И я подумал, что тебе, наверно, тоже грустно-грустно, а потом посмотрел в окно, и чудо — дождь показался мелким и теплым. Да и какое значение имеет дождь, если мы будем в воде?
«Алесь, а в воде дождя нет».
«Ага, об этом открытии я знал еще с детства, поищи другого дурака на такую холодину».
«Алесь, с меня магарыч…»
И Алесь клюнул.
Так помнишь ли ты тот осенний день, Татьяна, когда дождь тихо шелестел над притихшей землей: над травой, над песком, над сонным лесом, а вы с Людкой сидели за столом и вяло перебрасывались в дурака. Я влетел в вашу хату, и ты сказала: «Вот, глянь, Людка, новоявленный Ной…» — наверное, я был мокрый и смешной. Но тогда я совсем не думал, как выгляжу и что делаю, будто какая-то сила заставляла меня что-то делать, что-то говорить…
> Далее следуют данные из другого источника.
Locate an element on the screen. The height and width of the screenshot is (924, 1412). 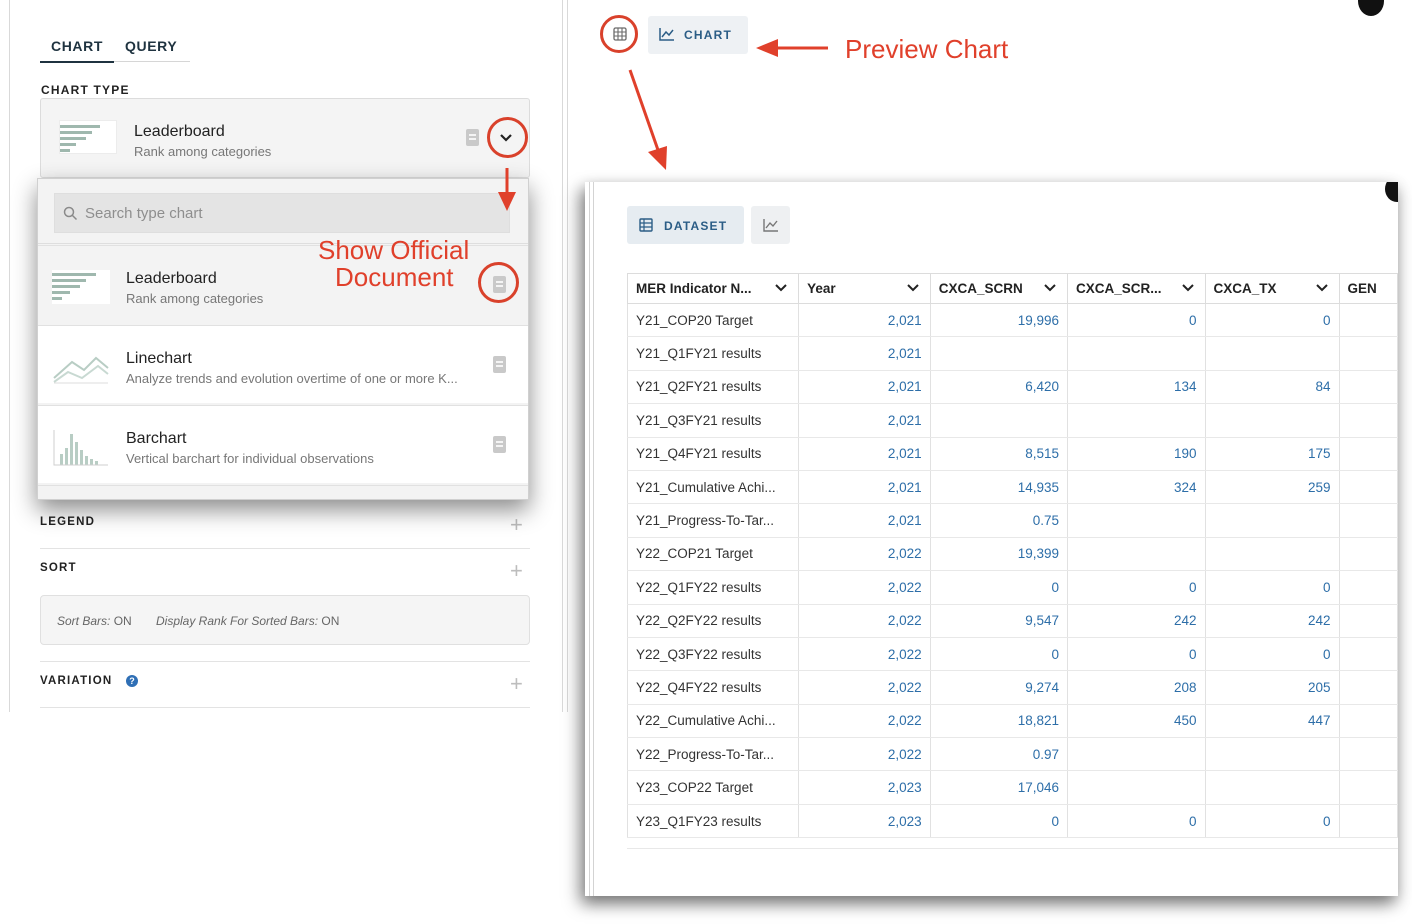
table-bottom-edge is located at coordinates (1012, 848).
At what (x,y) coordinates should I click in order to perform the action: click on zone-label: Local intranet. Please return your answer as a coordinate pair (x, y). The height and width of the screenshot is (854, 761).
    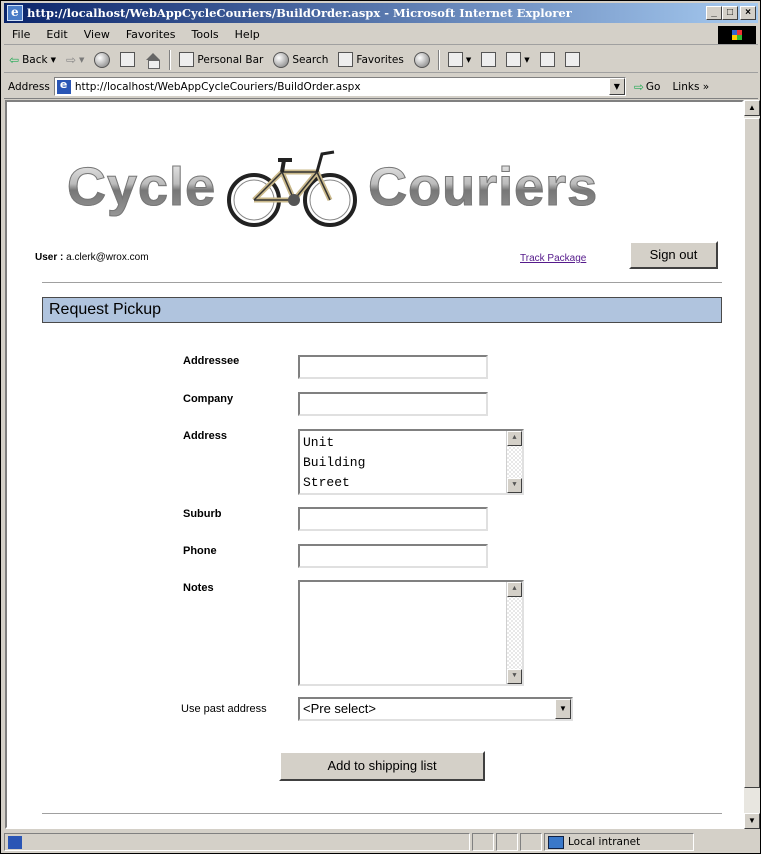
    Looking at the image, I should click on (604, 842).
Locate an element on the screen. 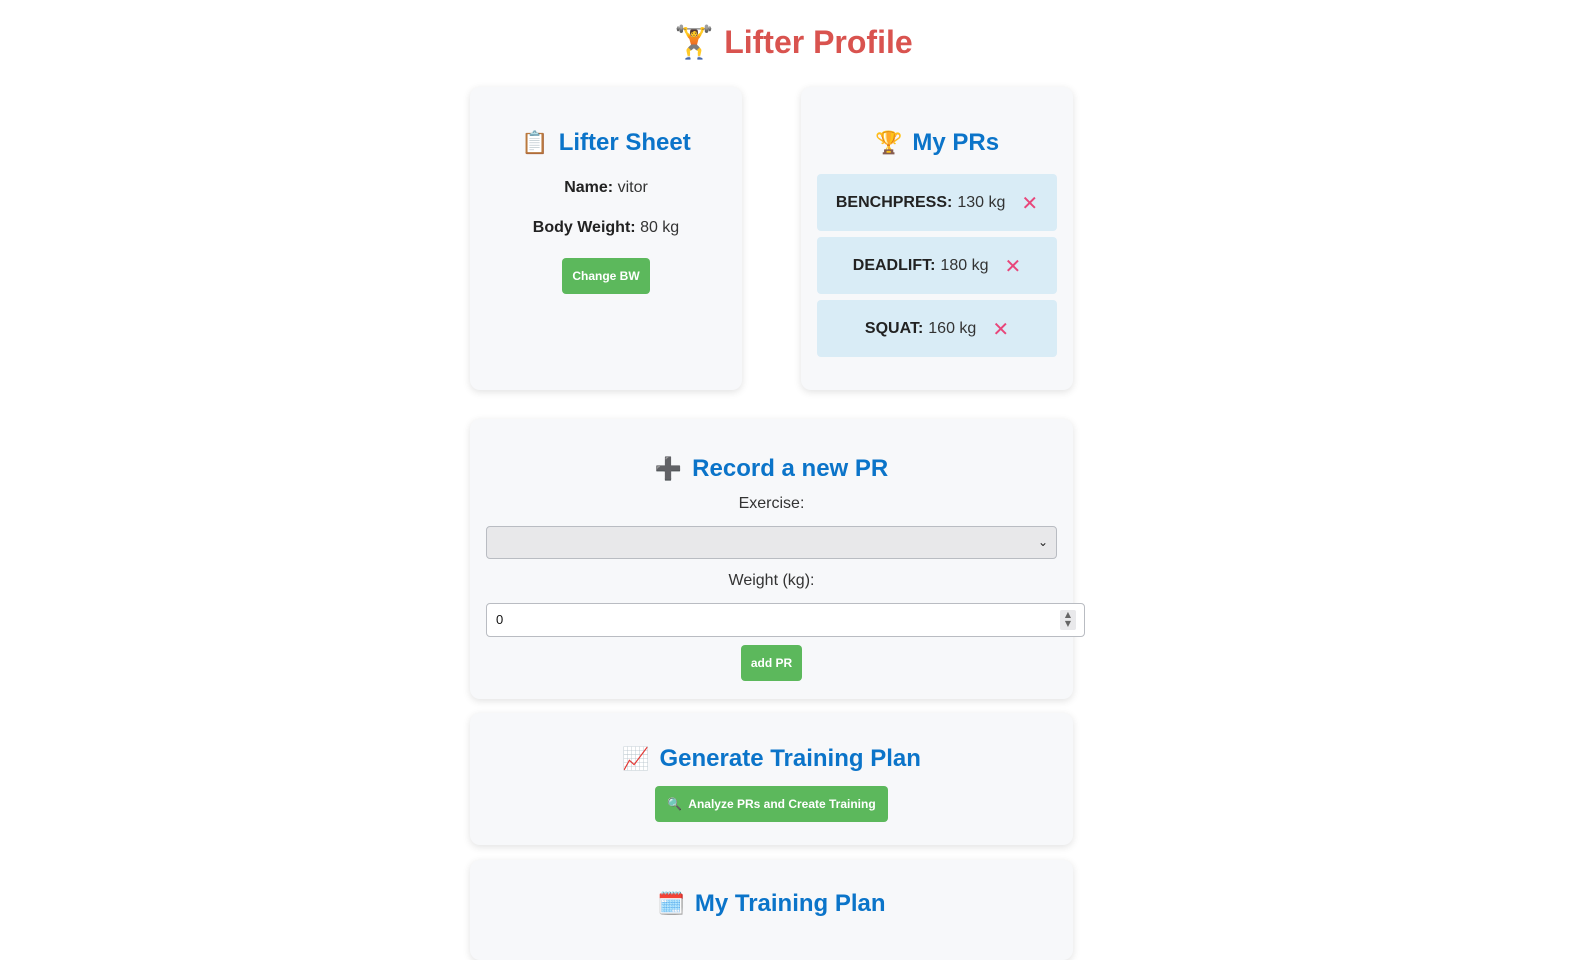 This screenshot has height=960, width=1587. exercise-select: ⌄ is located at coordinates (772, 542).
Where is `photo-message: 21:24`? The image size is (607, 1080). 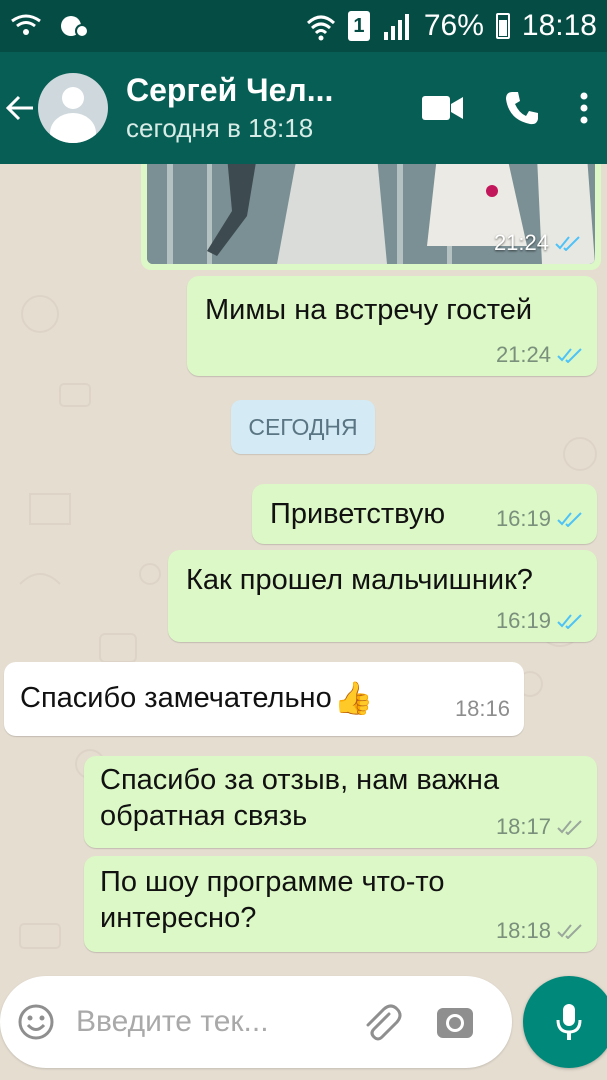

Мы пошли вдвоем варить уху — больше никого не смогли вытащить из теплой хаты, а Алесь сидел за столом, стучал зубами, проклинал осень, глупую идею старика, рыбу, себя и меня. Огонь никак не разгорался, мы по очереди дули на головешки, стали черные от дыма, показывали друг на друга пальцем и смеялись. А в двух шагах, там, где кончался навес, шелестел и шелестел дождь, будто кто-то рассказывал длинную запутанную историю, — казалось, во всем мире шел дождь, и только ты и я смогли спрятаться под навесом, как в Ноевом ковчеге. А потом огонь вспыхнул, и это было неожиданно, как твоя улыбка, которую ждешь, ждешь и начинаешь терять надежду. Помнишь, Татьяна, как неожиданно вспыхнул огонь и сразу же перестал идти дым? Ты закричала: «Ур-раа!» — и это «ур-раа» было каким-то первобытным в своей радости.